Protective Actions of Ibuprofen in Arachidonate-Induced Sudden Death

Abstract

Sodium arachidonate given intravenously at a dose of 2 mg/kg is uniformly lethal in rabbits. Rabbits die within 2–5 min following a dramatic decrease in mean arterial blood pressure (MABP), and in circulating platelets, and a large increase in plasma thromboxane B₂ (TXB₂) concentration. The nonsteroidal anti-inflammatory agent, ibuprofen, given 15 min prior to challenge with sodium arachidonate, significantly protects against the abrupt decrease in MABP and in circulating platelets and prevents the increase in circulating TxB₂ concentrations. These rabbits all survive the lethal efects of arachidonic acid when given ibuprofen at doses of 0.75, 6.25 or 12.5 mg/kg intravenously 15 min prior to arachidonate challenge.
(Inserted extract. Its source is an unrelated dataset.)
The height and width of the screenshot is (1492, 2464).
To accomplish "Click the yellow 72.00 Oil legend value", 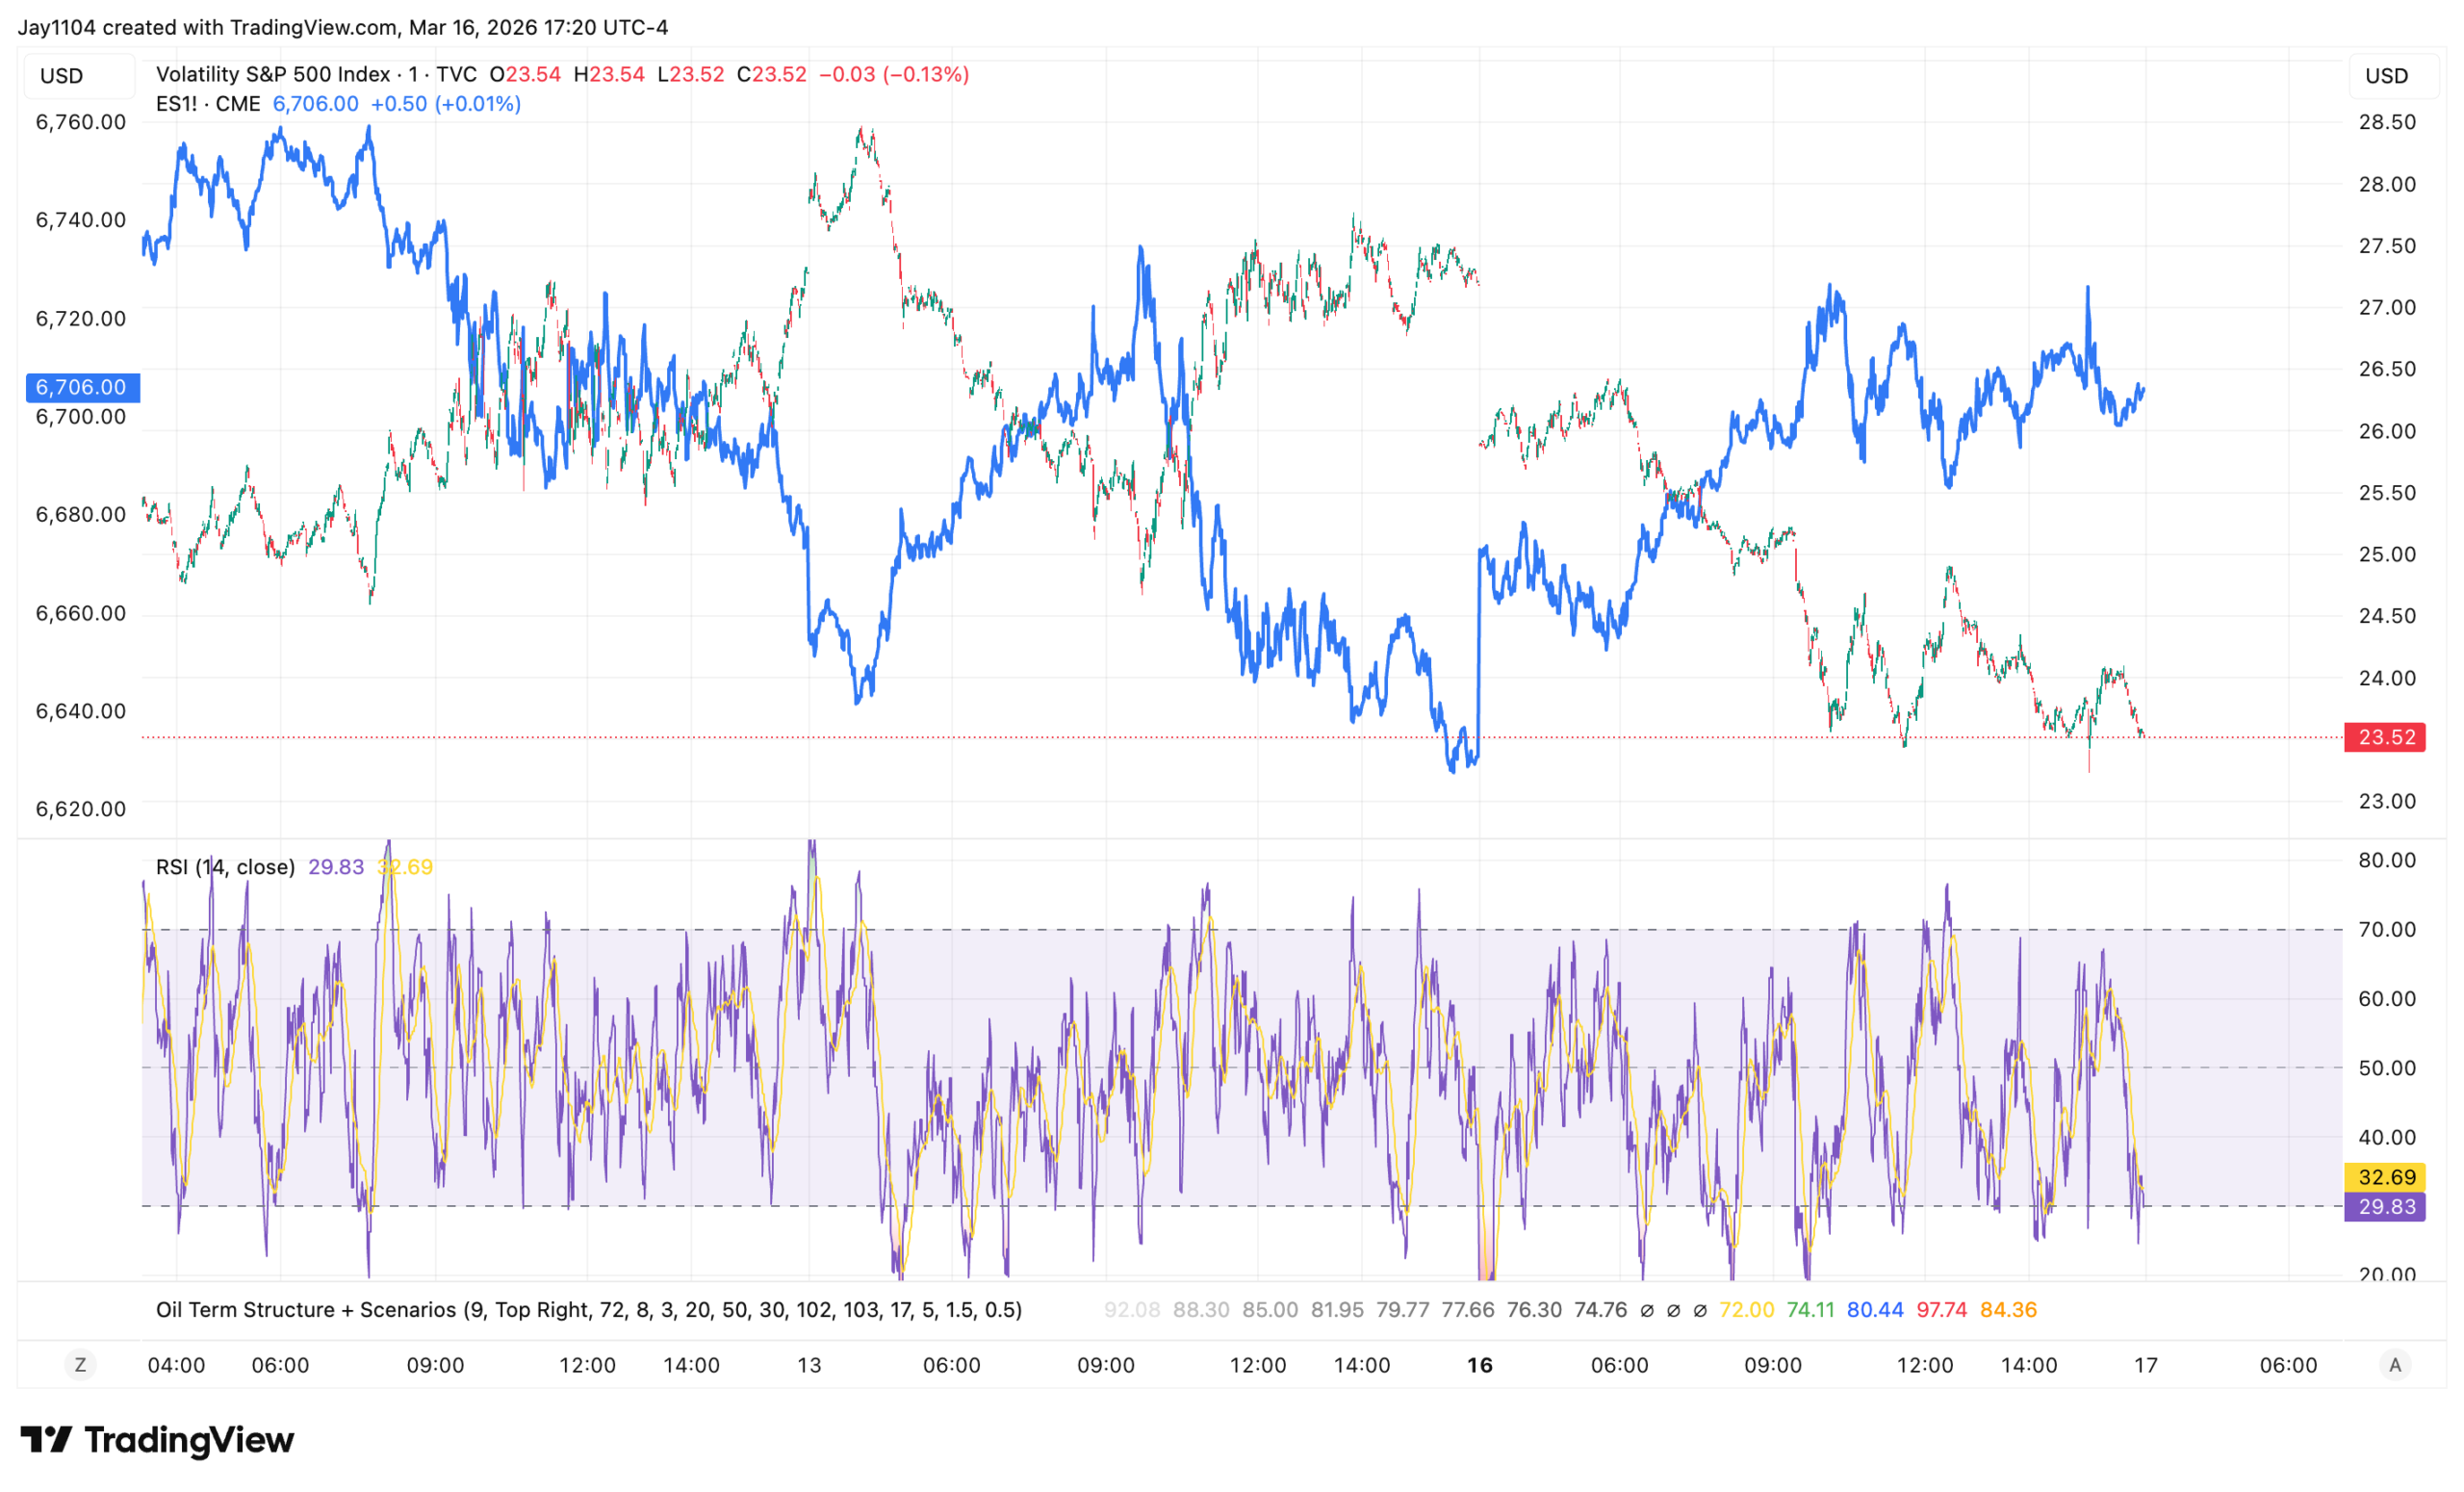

At 0.375 mg/kg, only 20% of the animals survive. Concomitant with survival is a significant attenuation of the decrease in MABP (84 ± 8 mm Hg without ibuprofen vs. 1 ± 1 to 33 ± 12 mm Hg with 12.5–0.75 mg/kg ibuprofen). Similarly, these rabbits show a greatly reduced loss of circulating platelets, and virtually no increases in the formation of TxB₂. Ibuprofen protects against arachidonate-induced sudden death in a dose-related manner. The mechanism of the protection appears to involve prevention of adherence or aggregation of platelets and the subsequent formation of thromboxane A₂. The net result is prevention of pulmonary thrombosis, the major pathological event in triggering sudden death.